「え?」
滴ってきたのは、狼男の血。
視界の中には、傷を押さえる狼男と、刃物を持った青年。
・・・状況がつかめません。
「てめえ!」
狼男が叫んで猛る。
そのまま、青年に跳びかかった。
一閃。
青年は狼男を物ともせず、一刀の下に切って伏せた。
「あ、あ・・・」
血だ。
狼の血だ。
ううん、彼は人間だった。
少なくとも公園までは。
でもわたしを襲おうとしたときは狼で。
今この人が切ったのも狼男で。
血だ。
狼の血だ。
真っ赤だ。
すっごい赤い、きれいじゃない赤だ。
赤い
あかい
アカイ
・・・
「おいコラ」
え?
「聞こえてるか、女」
だれ?
「こっち見ろ」
パシン。
痛い。
あ、ほっぺた叩かれた。
見ると、刃物を持った青年がわたしの前にしゃがみこんでいた。
「えっと・・・」
この人って人殺しだよね?
叫んで逃げるべき?
でも助けてくれたし、
殺したのって狼男だよね?
罪になるの?
っていうか狼男って何でいるの?
「・・・どちらさまですか?」
「・・・・・・」
あ、あきれた顔した。
他の顔知らないけどたぶんそうだ。
「バカかお前は!」
青年は、いきなりわたしを罵倒した。
「襲われたのが昨日の今日で、何で一人で夜道を歩ける!?挙句に2日連続で襲われやがって!」
え?私のこと?
「だいたい『どちらさまですか?』じゃねえよ!こっちのセリフだ!どこのバカだてめえは!」
「・・・あの、ちょっと待ってください」
「あ!?」
「あ、あの、状況が今一つつかめないので説明してほしいんです。
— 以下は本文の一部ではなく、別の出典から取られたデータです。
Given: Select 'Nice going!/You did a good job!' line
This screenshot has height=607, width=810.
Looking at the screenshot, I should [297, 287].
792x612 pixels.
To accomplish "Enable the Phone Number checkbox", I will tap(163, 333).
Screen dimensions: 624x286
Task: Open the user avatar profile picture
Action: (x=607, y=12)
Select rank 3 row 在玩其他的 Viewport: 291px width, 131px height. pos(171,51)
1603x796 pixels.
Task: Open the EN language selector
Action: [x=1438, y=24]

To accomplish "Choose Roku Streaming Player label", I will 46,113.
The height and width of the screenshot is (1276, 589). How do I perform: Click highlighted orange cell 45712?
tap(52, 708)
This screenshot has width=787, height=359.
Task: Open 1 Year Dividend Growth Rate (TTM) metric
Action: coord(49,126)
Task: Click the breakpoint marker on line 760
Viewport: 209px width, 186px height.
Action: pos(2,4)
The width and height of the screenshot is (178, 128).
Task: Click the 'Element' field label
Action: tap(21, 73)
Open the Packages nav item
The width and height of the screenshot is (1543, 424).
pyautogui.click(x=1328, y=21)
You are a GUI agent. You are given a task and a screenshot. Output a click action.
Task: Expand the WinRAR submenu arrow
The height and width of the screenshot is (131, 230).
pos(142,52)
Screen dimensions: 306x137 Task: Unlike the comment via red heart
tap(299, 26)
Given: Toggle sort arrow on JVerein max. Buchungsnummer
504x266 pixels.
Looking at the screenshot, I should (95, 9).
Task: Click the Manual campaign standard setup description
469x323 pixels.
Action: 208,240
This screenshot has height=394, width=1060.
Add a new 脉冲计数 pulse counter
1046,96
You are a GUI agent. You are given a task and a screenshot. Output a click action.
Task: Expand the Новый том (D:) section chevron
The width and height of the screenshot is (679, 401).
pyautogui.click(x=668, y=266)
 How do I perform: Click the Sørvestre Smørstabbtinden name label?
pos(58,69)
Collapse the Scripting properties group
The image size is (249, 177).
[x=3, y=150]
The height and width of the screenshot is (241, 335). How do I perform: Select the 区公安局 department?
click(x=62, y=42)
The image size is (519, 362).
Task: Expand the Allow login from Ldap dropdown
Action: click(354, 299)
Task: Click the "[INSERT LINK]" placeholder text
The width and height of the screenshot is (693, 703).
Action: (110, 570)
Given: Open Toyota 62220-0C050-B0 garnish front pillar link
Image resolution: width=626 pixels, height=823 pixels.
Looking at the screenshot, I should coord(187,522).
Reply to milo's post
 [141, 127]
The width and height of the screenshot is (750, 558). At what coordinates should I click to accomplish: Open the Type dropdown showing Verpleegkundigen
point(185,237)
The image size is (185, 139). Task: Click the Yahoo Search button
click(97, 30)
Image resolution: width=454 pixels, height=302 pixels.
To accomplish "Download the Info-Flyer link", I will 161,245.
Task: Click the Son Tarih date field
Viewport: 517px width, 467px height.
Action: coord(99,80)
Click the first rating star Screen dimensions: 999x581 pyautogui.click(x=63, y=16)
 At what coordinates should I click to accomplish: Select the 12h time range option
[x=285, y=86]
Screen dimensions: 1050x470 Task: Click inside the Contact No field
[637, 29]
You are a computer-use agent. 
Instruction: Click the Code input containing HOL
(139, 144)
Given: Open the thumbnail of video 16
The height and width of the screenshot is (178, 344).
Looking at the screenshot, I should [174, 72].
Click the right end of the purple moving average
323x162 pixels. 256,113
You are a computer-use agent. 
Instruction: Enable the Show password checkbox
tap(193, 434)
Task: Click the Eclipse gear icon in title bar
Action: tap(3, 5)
」
「昨日お前が襲われた!俺が助けた!そしたら今日も襲われてた!また助けた!以上!」
「昨日も襲われたんですか?あ、もしかして公園にわたし放置したのあなたですか?」
「・・・覚えてないのか、お前?」
「・・・いまいち」
「・・・・・・」
「あの・・・」
「もういい」
「え?」
「今日のところは送ってってやるから、明日からは一人で夜出歩くな。いいな?」
「あ、はい、すみません」
「道案内しろ」
・・・あいかわらず状況がつかめない。